**THE TASK**
Nothing but the lines from the one with "You are a computer-use" through the last line of the entries below should appear in the copy, please, and no pictures.

[Collected data]
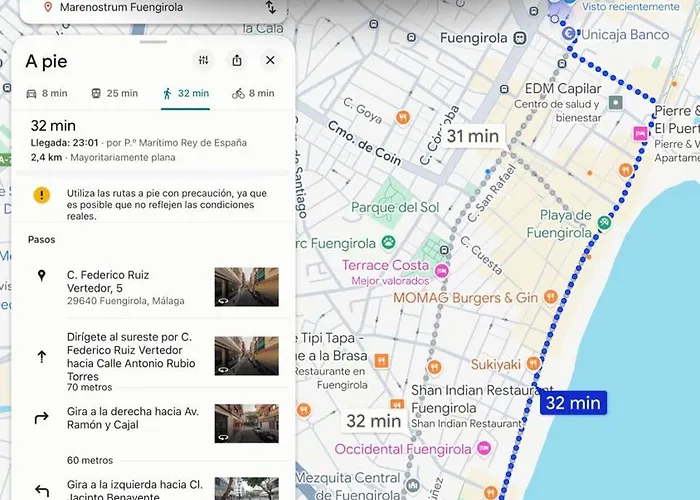Screen dimensions: 700x500
Task: Select the cycling 8 min tab
Action: [252, 93]
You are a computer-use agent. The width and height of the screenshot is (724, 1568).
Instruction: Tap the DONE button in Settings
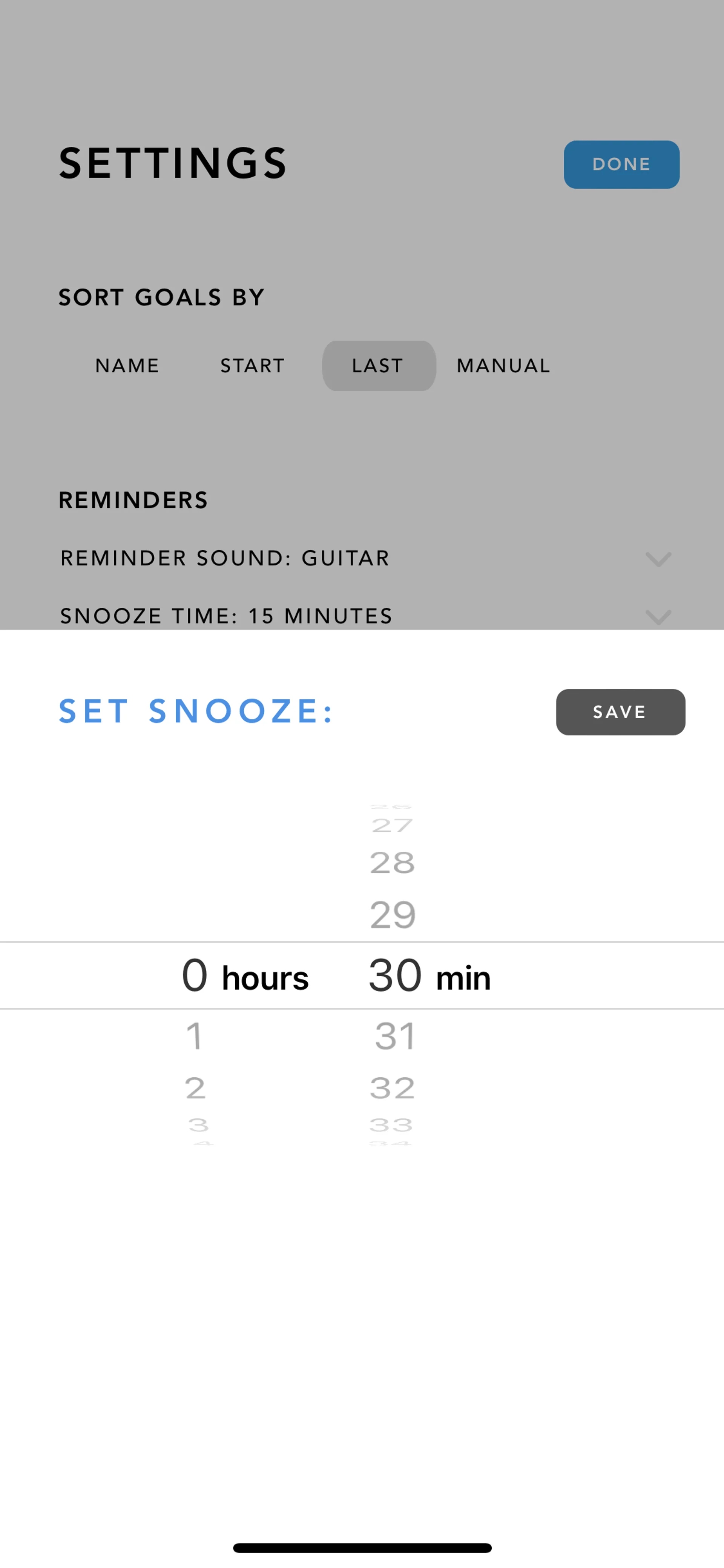point(621,164)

**YOUR RESPONSE**
You are a computer-use agent. The width and height of the screenshot is (724, 1568).
Instruction: Tap the DONE button in Settings
point(621,164)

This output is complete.